[start]
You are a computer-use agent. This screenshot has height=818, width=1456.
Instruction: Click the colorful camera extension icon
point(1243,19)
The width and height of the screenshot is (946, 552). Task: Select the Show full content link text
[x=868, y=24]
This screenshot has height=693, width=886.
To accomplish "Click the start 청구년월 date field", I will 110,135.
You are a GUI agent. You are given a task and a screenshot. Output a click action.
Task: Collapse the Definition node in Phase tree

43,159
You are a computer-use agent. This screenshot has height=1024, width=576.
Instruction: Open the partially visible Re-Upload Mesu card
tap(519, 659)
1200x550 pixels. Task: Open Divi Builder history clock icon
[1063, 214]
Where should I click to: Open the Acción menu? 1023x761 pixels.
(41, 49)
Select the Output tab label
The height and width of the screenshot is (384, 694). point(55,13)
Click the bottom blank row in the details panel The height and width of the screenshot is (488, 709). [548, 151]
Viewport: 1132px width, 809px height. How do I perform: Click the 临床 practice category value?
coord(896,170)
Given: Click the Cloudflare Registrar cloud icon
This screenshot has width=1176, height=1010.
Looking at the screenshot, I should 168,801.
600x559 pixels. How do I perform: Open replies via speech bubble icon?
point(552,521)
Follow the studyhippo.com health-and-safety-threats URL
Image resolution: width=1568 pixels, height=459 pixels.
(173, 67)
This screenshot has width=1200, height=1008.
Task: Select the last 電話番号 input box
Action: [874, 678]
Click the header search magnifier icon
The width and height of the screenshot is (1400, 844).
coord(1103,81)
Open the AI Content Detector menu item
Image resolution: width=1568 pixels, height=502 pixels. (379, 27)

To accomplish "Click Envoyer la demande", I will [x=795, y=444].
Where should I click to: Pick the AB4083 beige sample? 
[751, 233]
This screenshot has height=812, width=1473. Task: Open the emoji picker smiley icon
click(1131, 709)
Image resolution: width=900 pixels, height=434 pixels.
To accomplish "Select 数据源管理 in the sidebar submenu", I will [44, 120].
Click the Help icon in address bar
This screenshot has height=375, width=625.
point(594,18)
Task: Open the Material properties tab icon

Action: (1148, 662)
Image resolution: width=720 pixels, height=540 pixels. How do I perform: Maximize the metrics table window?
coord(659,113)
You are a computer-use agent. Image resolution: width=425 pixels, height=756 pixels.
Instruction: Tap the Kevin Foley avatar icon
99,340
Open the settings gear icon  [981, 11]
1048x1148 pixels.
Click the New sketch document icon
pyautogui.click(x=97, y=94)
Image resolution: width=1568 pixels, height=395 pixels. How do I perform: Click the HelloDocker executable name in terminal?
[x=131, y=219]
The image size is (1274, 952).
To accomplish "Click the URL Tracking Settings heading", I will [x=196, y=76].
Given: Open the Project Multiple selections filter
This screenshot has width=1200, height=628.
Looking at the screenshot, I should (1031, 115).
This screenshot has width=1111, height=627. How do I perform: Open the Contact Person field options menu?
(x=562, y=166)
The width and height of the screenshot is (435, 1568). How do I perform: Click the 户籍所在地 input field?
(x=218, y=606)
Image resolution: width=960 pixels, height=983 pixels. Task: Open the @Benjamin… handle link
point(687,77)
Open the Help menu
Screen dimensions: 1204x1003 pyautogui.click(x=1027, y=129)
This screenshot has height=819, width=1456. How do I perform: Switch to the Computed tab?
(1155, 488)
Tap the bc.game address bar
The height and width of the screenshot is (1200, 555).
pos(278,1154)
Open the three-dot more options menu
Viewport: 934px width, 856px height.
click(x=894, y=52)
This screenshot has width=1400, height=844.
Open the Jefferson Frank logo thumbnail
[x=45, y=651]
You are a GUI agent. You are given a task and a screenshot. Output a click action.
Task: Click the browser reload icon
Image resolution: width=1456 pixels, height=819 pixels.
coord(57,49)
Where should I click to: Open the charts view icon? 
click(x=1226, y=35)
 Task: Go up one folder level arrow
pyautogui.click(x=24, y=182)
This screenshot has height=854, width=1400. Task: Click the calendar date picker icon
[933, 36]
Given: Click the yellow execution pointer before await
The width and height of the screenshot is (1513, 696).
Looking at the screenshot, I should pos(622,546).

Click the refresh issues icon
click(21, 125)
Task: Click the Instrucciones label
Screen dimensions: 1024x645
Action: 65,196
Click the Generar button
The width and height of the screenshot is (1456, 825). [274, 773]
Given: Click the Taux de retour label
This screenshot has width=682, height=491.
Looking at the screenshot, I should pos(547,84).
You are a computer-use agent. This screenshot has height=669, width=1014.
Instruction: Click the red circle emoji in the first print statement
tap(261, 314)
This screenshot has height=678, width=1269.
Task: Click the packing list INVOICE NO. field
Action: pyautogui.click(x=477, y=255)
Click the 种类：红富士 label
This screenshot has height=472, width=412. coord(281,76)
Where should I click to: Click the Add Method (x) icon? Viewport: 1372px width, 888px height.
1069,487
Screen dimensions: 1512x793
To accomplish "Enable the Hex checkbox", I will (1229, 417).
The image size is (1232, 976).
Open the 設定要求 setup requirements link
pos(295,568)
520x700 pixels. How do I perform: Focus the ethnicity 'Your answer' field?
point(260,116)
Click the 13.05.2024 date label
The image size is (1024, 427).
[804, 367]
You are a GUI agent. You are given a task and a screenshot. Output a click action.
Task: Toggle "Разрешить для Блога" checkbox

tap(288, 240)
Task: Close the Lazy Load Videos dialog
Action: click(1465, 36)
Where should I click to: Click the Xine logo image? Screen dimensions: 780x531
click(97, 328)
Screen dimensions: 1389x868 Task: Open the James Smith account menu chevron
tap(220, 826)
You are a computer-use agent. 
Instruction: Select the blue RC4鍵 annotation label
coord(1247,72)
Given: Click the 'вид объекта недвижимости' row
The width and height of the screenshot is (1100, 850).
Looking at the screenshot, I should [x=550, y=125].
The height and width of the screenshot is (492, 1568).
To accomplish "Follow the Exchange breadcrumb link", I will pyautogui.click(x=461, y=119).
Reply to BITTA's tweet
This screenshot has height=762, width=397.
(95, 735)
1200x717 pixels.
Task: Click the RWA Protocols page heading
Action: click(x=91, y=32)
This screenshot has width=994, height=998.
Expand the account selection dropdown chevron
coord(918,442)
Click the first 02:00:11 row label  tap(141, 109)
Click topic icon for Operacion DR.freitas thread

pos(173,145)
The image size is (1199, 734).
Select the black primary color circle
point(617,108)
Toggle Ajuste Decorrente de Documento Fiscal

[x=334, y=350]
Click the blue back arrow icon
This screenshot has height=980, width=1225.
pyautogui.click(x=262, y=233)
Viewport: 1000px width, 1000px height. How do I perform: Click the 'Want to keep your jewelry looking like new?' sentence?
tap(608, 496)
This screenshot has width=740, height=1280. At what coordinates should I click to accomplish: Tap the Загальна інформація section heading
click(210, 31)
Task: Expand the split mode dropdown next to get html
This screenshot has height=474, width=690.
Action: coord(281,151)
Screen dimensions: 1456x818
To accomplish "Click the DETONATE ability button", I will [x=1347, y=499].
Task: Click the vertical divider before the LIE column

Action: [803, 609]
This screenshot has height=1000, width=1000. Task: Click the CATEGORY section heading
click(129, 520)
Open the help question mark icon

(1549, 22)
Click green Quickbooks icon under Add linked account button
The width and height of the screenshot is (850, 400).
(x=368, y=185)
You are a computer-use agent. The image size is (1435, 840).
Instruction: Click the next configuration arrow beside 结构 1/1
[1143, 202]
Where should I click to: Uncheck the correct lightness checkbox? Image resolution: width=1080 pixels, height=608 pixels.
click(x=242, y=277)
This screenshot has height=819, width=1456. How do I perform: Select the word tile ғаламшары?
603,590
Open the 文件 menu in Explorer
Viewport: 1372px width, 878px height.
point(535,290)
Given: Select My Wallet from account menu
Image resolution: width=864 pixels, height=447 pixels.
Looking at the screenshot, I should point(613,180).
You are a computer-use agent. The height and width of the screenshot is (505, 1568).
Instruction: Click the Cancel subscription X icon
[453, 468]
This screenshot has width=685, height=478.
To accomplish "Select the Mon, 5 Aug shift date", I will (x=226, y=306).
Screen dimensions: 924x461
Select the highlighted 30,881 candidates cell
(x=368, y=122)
[end]
GOAL
Copy out the rows word for word, everything from the line containing "This screenshot has width=994, height=998." down to the line containing "click(210, 31)", including both of those lines.

COMPLETE OUTPUT
This screenshot has width=994, height=998.
Expand the account selection dropdown chevron
coord(918,442)
Click the first 02:00:11 row label  tap(141, 109)
Click topic icon for Operacion DR.freitas thread

pos(173,145)
The image size is (1199, 734).
Select the black primary color circle
point(617,108)
Toggle Ajuste Decorrente de Documento Fiscal

[x=334, y=350]
Click the blue back arrow icon
This screenshot has height=980, width=1225.
pyautogui.click(x=262, y=233)
Viewport: 1000px width, 1000px height. How do I perform: Click the 'Want to keep your jewelry looking like new?' sentence?
tap(608, 496)
This screenshot has width=740, height=1280. At what coordinates should I click to accomplish: Tap the Загальна інформація section heading
click(210, 31)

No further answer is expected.